値上げを成功させるコツとは? | 値上げができる店頭看板の考え方・作り方

値上げができる店頭看板の考え方・作り方

もしも今、みんながサボらず一生懸命働いていて、利益が思うように出ていないのだったとしたら、それは単価が低いのが原因です。思い切って値上げをしてみませんか? 店頭看板を通じて、値上げができる考え方をお教えします。

こんにちは、値上げの専門家(中小企業診断士)の伊丹芳則です。



先日のブログ記事で、『 値上げがきっかけで、本当の問題が見えて来る! 』と言いました。

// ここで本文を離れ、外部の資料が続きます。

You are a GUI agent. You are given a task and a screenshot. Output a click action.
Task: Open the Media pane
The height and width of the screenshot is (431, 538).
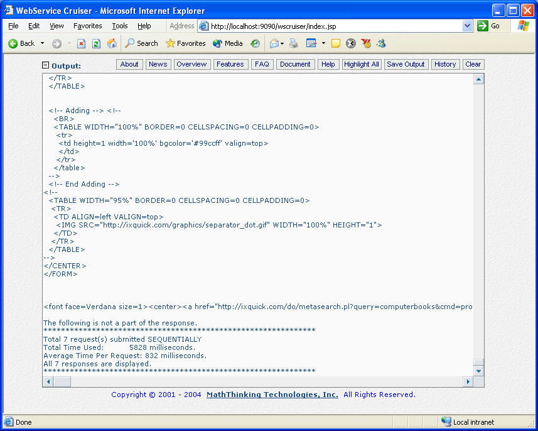(x=227, y=43)
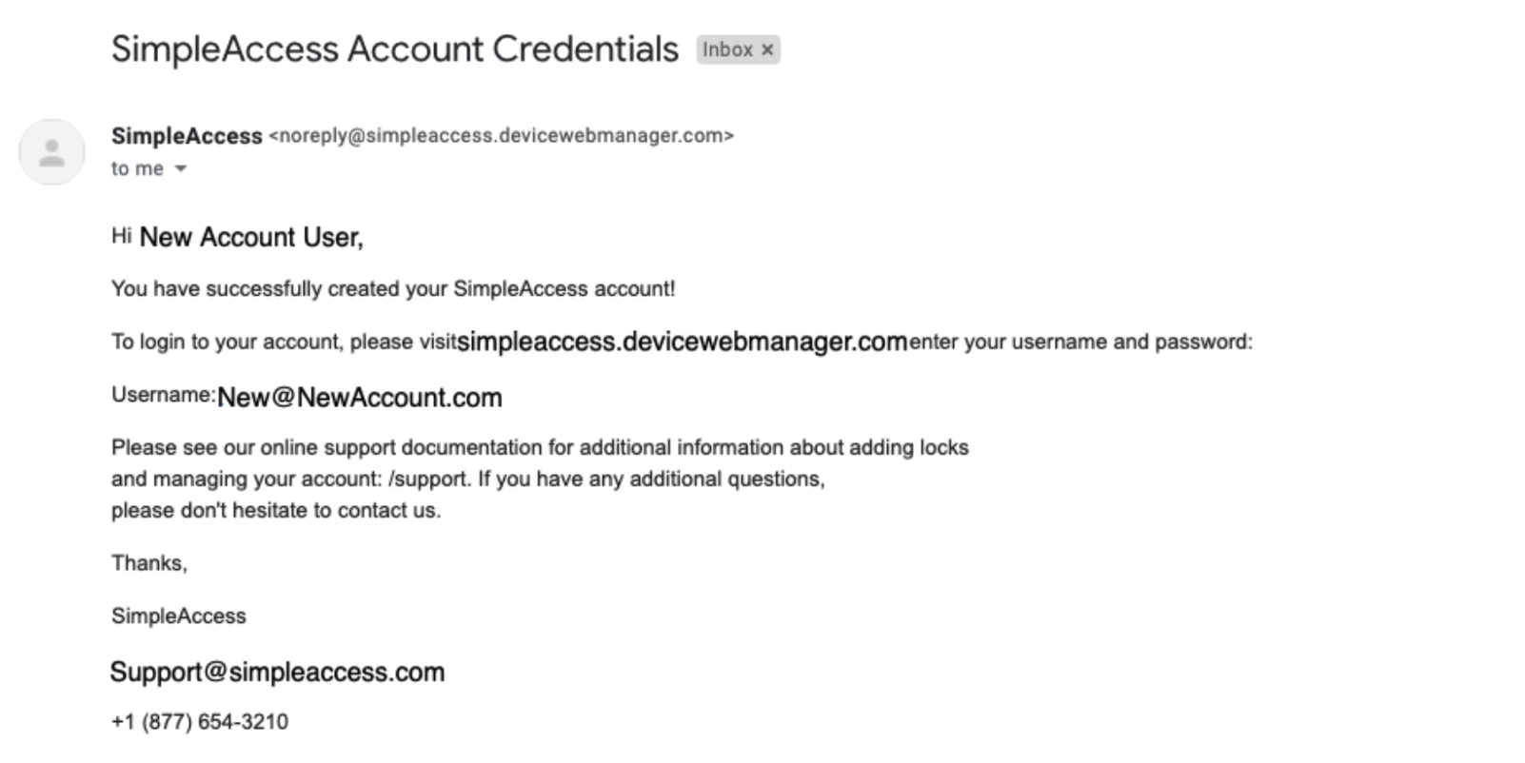Click the Inbox label chip

(x=738, y=49)
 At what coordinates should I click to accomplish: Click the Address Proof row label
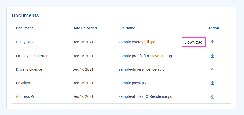[28, 96]
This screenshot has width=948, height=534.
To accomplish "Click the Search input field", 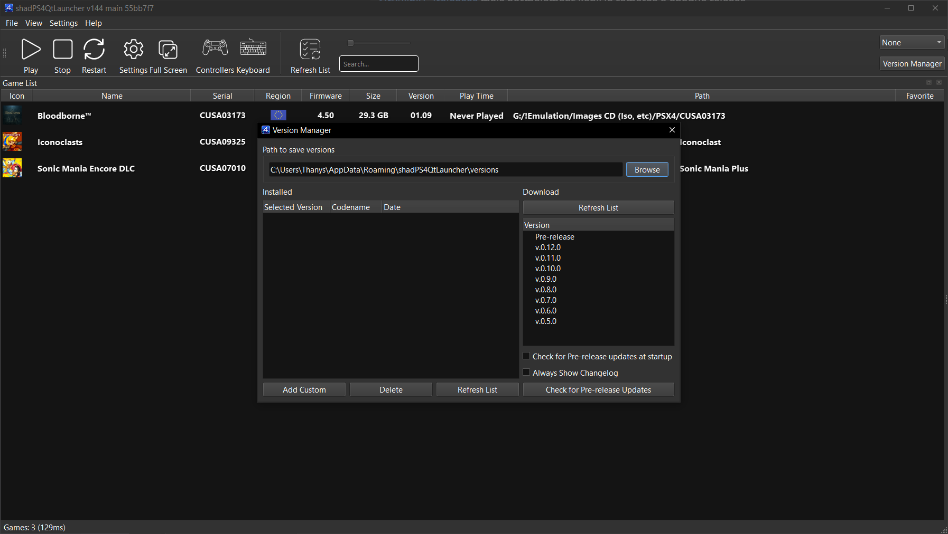I will 378,64.
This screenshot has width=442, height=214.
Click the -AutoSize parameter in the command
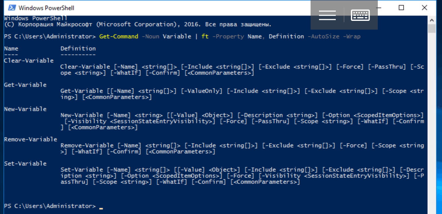click(323, 36)
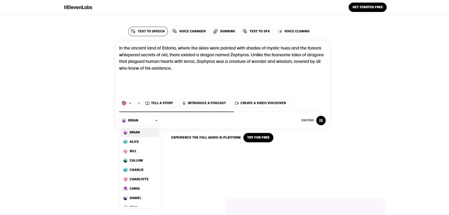Click Alice's teal avatar icon
This screenshot has height=215, width=449.
tap(125, 142)
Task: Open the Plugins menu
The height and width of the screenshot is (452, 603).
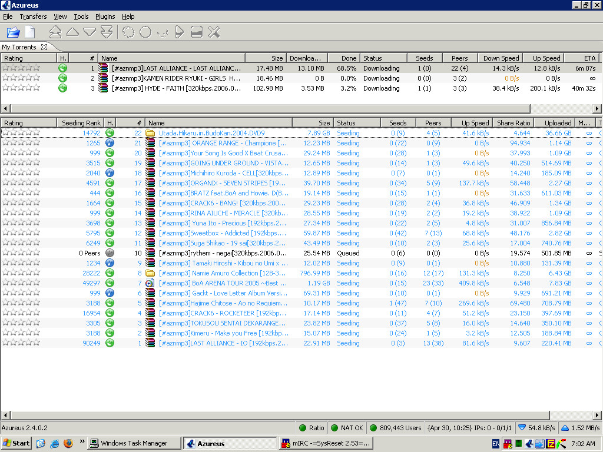Action: point(105,16)
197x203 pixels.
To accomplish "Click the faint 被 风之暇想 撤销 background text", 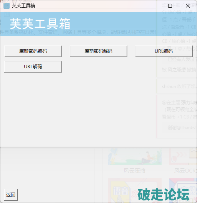I will (179, 70).
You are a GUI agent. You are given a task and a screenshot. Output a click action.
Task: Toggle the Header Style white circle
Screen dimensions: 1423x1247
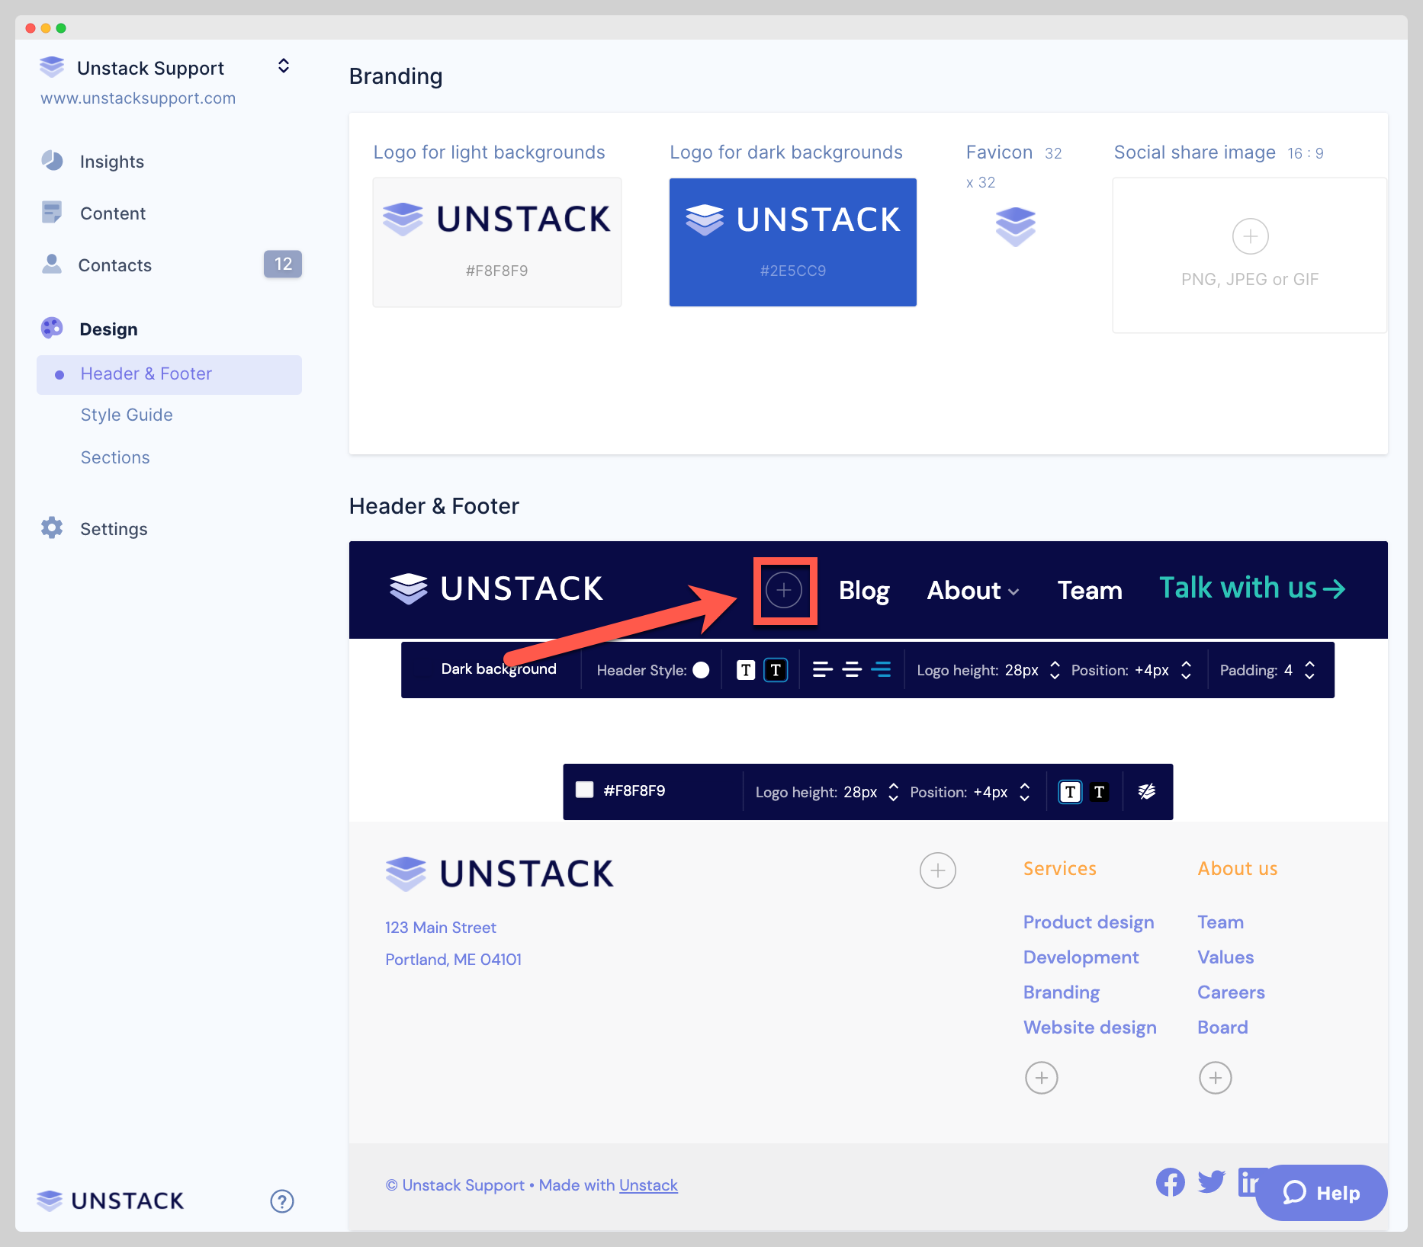click(x=701, y=670)
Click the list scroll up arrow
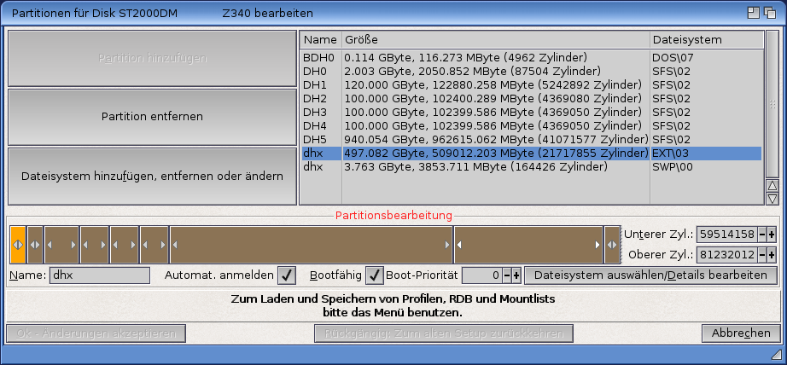 (x=772, y=185)
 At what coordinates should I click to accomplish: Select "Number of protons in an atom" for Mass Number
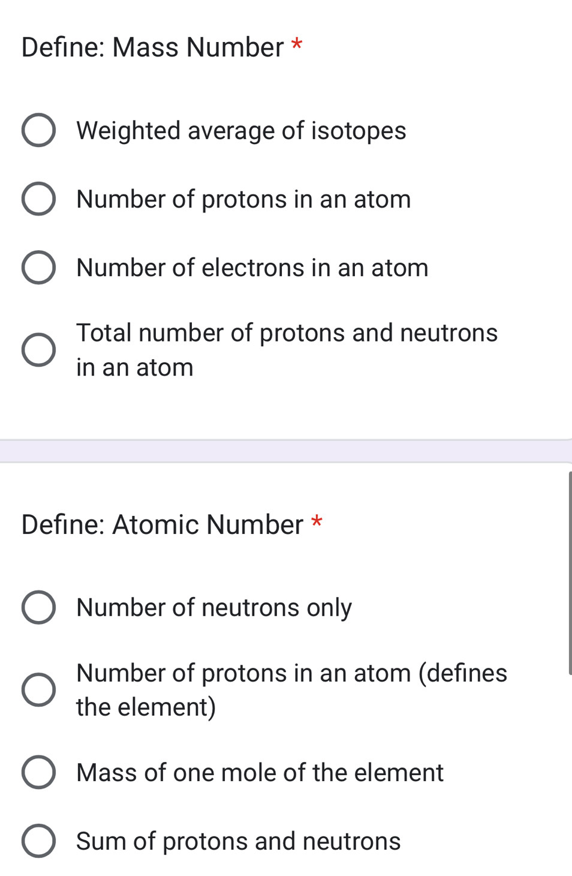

これを逆に言えば、『本当の問題がハッキリ見えていれば、値上げをして、再構築すればいい』とも言えるのです。

 

そのような具体例が、最近ありました。

 

それは、『QBハウスの値上げ』です。

 

『QBハウス』で問題となっていたのは、店舗スタッフさんの人手不足になります。

 

この問題は、他業種でも同じです。

 

しかし、ある一定の技術が必要とされるスタッフさんの求人募集は、さらに困難と言えます。

 

そこで、『値上げ分の利益』を使って、『スタッフさん不足』を解消しようと考えたのです。

 

 

<例えば>

 

美容室や理容室にしばらく働いていて、結婚や出産などで職場を離れていたスタッフさんは、現場復帰しようとしても、働く時間の制限やそれまでのブランクなどで、なかなか元の職場に戻れません。

 

そんな美容師さんや理容師さんに、『QBハウス』は、6カ月の研修を行うことにより、現場復帰しやすくしたのです。

 

しかも、その6カ月の研修の期間も給料を出します。

 

つまり、『値上げ分の利益』の大半は、ここに使われることになるのです。

 

 

 

現場復帰したいスタッフさんにとっては、とても嬉しい取り組みになります。

 

もちろん、お店にとってもスタッフさんの求人につながりますので、双方にメリットがある試みです。

 

 

 

『QBハウス』は、1996年のオープン時、『1000円ポッキリで髪が切れる』を、ブランド価値として登場しました。

 

その後、2014年の消費税が8%になる時に、『1080円(税込)』へ、1回目の値上げをして、2019年に、『1200円(税込)』へ、2回目の値上げをしたのです。

 

今回の2回目の値上げ率は、『約11%』としたため、当初の客数予測は、『客数6%の減少』を想定していました。

 

ところが実際は、『客数2%の減少』にとどまったのです。

 

これは、『1200円で髪が切れる』という値上げ後の価値が、『QBハウス』のブランド価値を大きく下げなかったからでしょう。

それよりも、しばらく職場を離れていたスタッフさんが、現場復帰できた喜びで、お店に活気が出たと思われます。

 


なぜなら、6カ月の研修は、技術の研究だけでなく、心構えや接客なども丁寧に教えるので、全く新しい気持ちで再スタートできるようになるからです。

 

 

 

スタッフさん不足という『本当の問題をハッキリさせて、値上げをきっかけに再構築する』、ここがしっかりできているお店は、値上げで失敗することはありません。

 

 

しかし、単に値上げをしただけなら、このような結果にならなかったと思われます。

 

この辺りが、値上げを成功させるコツと言えるでしょう。




最後まで読んでいただきありがとうございました。